If the Dropper upgrade pays back its cost in 5 seconds, it is too cheap. If it takes 10 minutes, it is too expensive for camp. For this course, aim for upgrades that pay back in about 1-2 minutes of play.
The values worth tuning
Small constants make the whole tycoon feel different. Tune one at a time so you know which change caused the result.
local CONVEYOR_SPEED = 10
local DROPPER_UPGRADE_COST = 40
local COLLECTOR_UPGRADE_COST = 60
local function getDroppedCoinValue()
return 2 + (bestLevel * 2)
end
local function getCollectorBonus()
return bestLevel * 2
end
Lines 1–3Costs and speed are feel values.
They do not change the structure of the code. They change pacing.

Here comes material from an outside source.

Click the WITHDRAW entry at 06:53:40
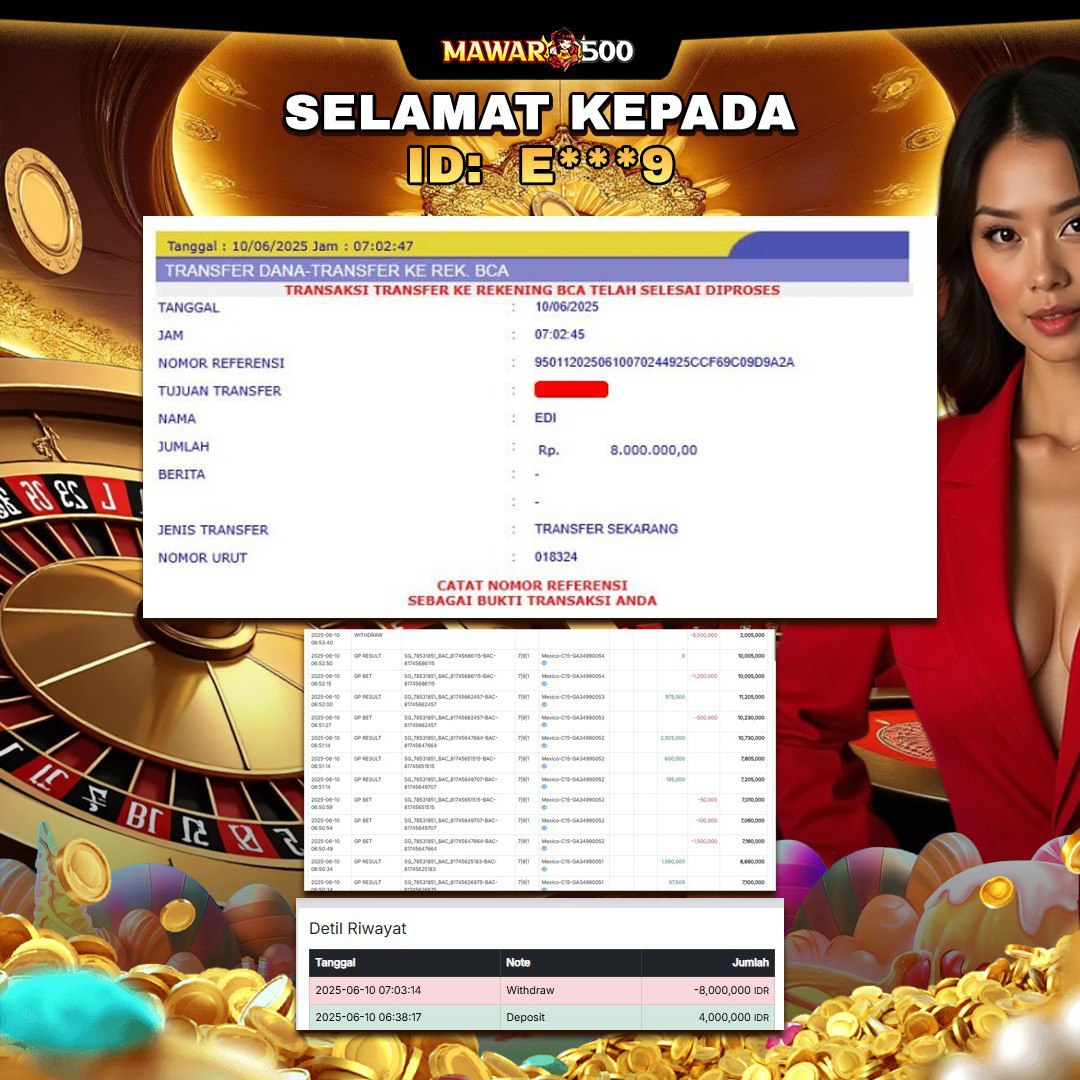 368,635
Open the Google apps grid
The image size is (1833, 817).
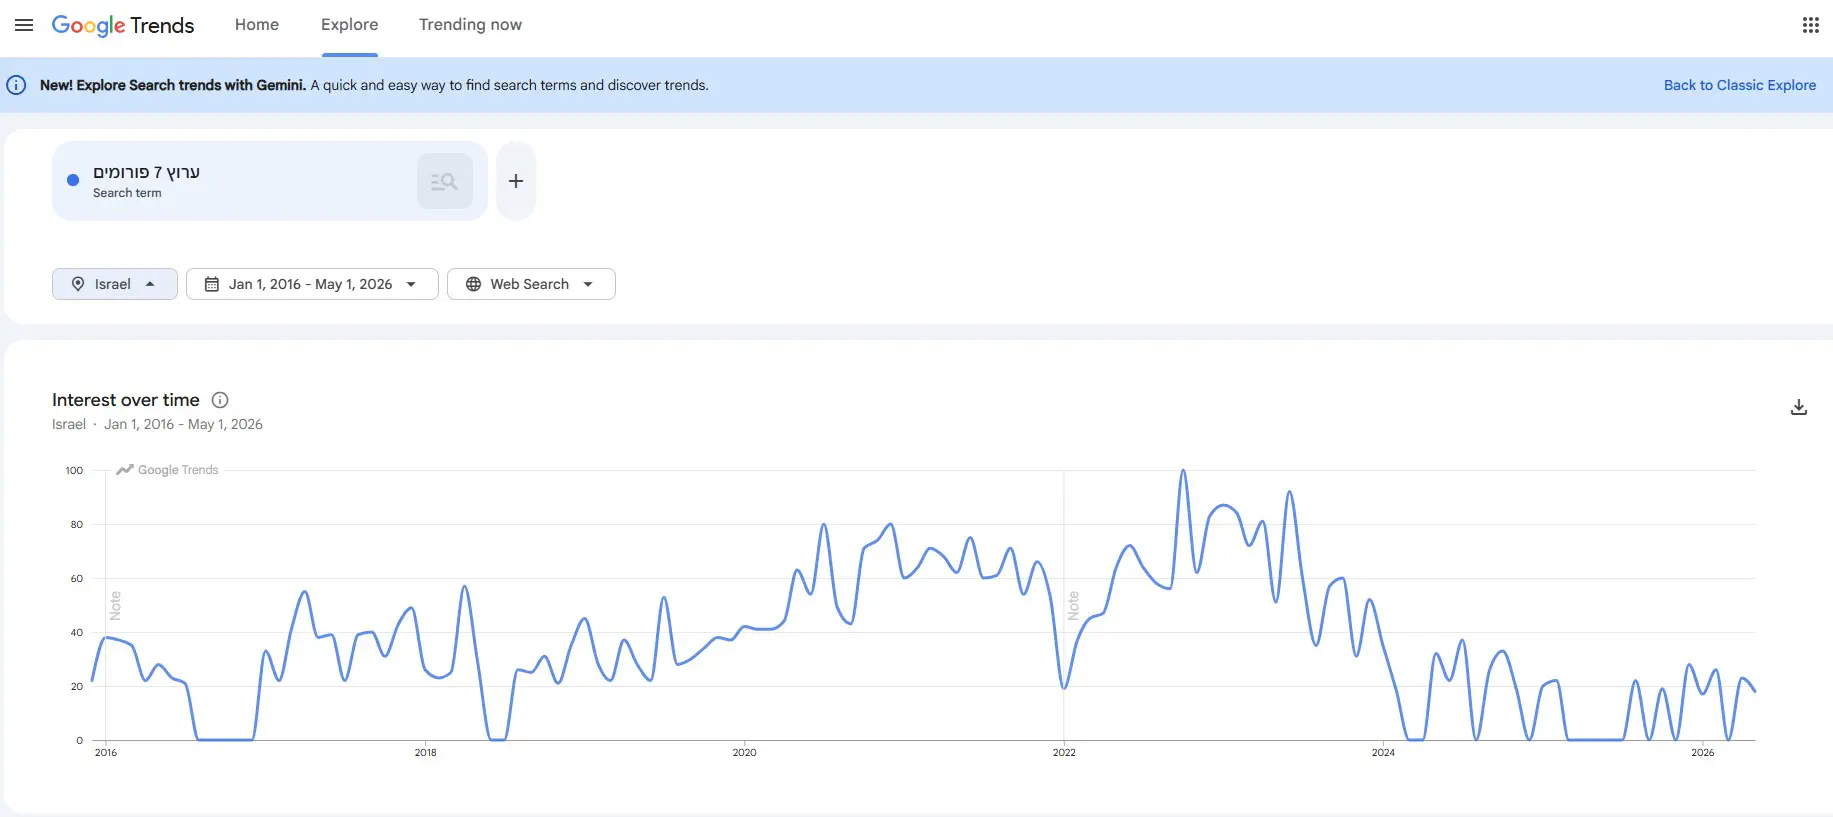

Lines 5–11Payout formulas are progression values.
Bigger formulas make upgrades feel powerful, but they can also make the economy too easy.
Try this
Try this
Three short experiments. Predict before you run, then test your guess.
Double CONVEYOR_SPEED. Predict whether the machine earns faster, breaks, or just looks better. Test it.
Try DropperUpgrade at 20 coins, then 80 coins. Which one feels better for a 45-minute camp stage?
If a player can afford both upgrades before reaching Stage 4, what does that tell you about the economy?
Test your stage
- The spinning KillBricks path works and the magenta Stage 9 checkpoint pays.
- The coin machine still drops, conveys, collects, and pays.
- DropperUpgrade still increases future dropped coin value.
- CollectorUpgrade still adds a collector payout bonus.
- You measured the machine before tuning.
- You changed one tuning value and tested again.
- The coin-machine sign explains the two machine upgrades.
If it breaks
- Coins pile up on the conveyor. Raise
CONVEYOR_SPEEDslightly or check the Collector placement. - Coins fly past the Collector. Lower
CONVEYOR_SPEEDor make the Collector wider. - Upgrades are impossible to buy. Lower costs or increase coin value by a small amount.
- Upgrades are instant. Raise costs or lower coin value.
The win is teaching campers that code constants shape game feel. Keep the stage focused on measuring, tuning, and explaining the coin machine.
- 45 minutes. Spinner path 15. Stage 9 checkpoint 5. Measurement 10. Tuning + sign 15.
- Use a shared class timer. The measurement pass gives campers a concrete reason to tune.